Born 3/6/06 & 4/9/05
Tango has a white body and a mostly black head. He also has two different colored eyes; one brown and one blue! Velvet has large black spots on her head, neck, and rump. Velvet was once trained to be a cart pony. Velvet and Tango have been living together for over 10 years and are very bonded with each other. With any animal group there is usually a lead animal and we have found that for these two it seems to be Velvet. Tango likes to follow Velvet around and won’t leave the barn without her.
During the day you can find them outside in one of the Farmyard pastures and at night they are inside the Education Barn with the sheep and goats. Even in the winter they are outside during the day; one of their favorite activities is to frolic and roll in freshly fallen snow.
For our long-time farm visitors, doesn’t she look like Milkweed’s soul sister?! Thank you to Jack Rabbits Rabbitry for making her available to us.
Joining Lady Marmalade, is our new big eared friend, Empress Chutney. Empress is a Rex rabbit that was born 4/10/2023. Her beautiful blue fur is short and unbelievably soft.
Rona and Dolly
Rona and Dolly are both Scottish Highland cattle. Highland Cattle are easily recognized by their long shaggy hair and, as they get older, their wide set curving horns. Rona, born in 2020, is the mother to young Dolly, who was born in April 2023. As a beef breed of cattle, Dolly will grow very quickly over the next year of her life. Currently she is still nursing from Rona and will continue to do so for the next few months. So far, Rona and Dolly are a little shy and adjusting to their new home but can be found in their large pasture at the top of Farmyard Lane if you look very carefully.
Highland Cattle originated from Scotland and were first recorded in the United States in the late 1890s. They are a very hardy breed that can thrive in different locations and climates. This is due mainly to their unique double coat of hair, which helps keep them dry and warm in cold or wet weather. About 60% of Highland cattle possess the well-known red/brown coloring. The other coat colors they can have are black, blonde, silver, or tan. Highland cattle, female and male, grow long curving horns. Horns really start to become noticeable around 6-7 months old and continue to grow steadily until 2-3 years of age, at which time they will still grow but at a much slower rate.
Red, Black, and Amber Sex-link Chickens
Hatched August 1, 2023
Half of our production flock of chickens consists of Red, Black, and Amber Sex-links. Hatched August 1, 2023, they are currently chicks and won’t be adding to our egg production until 5-6 months old. The chicks will be in their brooder space under heat plates for the first 6-8 weeks of their lives and then will have free run of half of our chicken coop and the outside chicken pasture. When they reach about 5 months old they will begin to lay eggs and should be at full production about a month after hey begin laying. At peak production we should expect to collect at least 150 eggs per day.

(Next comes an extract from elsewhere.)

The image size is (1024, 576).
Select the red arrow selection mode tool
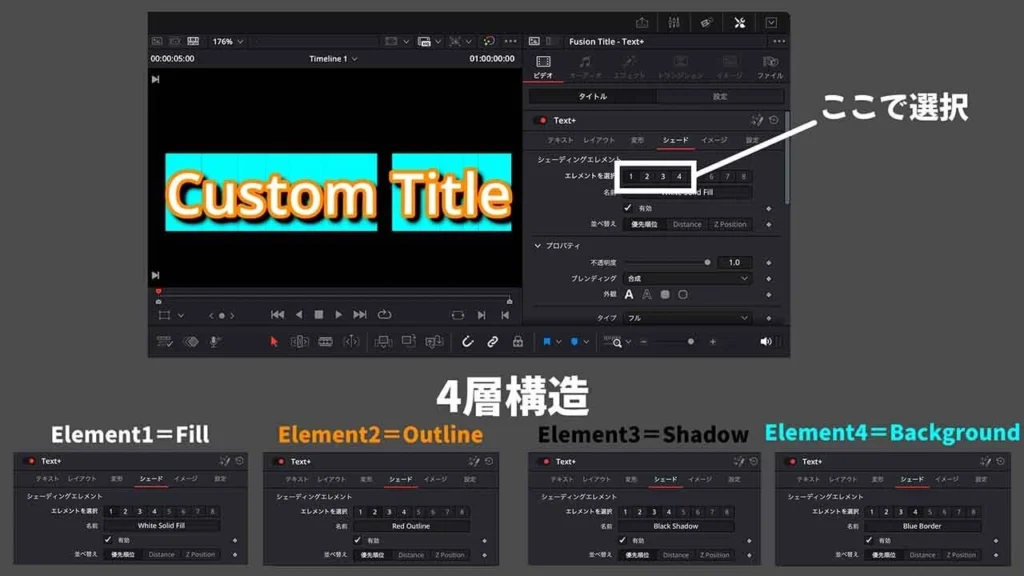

Sex-link chickens are all hybrids developed from other highly productive breeds. Red, Black, and Amber sex-links are developed from the mating of Rhode Island Red roosters and Leghorn, White Plymouth Rock, and Barred Rock hens respectively. They have been bred to be not only excellent egg-layers but also a very hardy and easy to care for breed. They are called Sex-links because unlike most other chicken breeds, you can distinguish the males and females from each other immediately after hatching.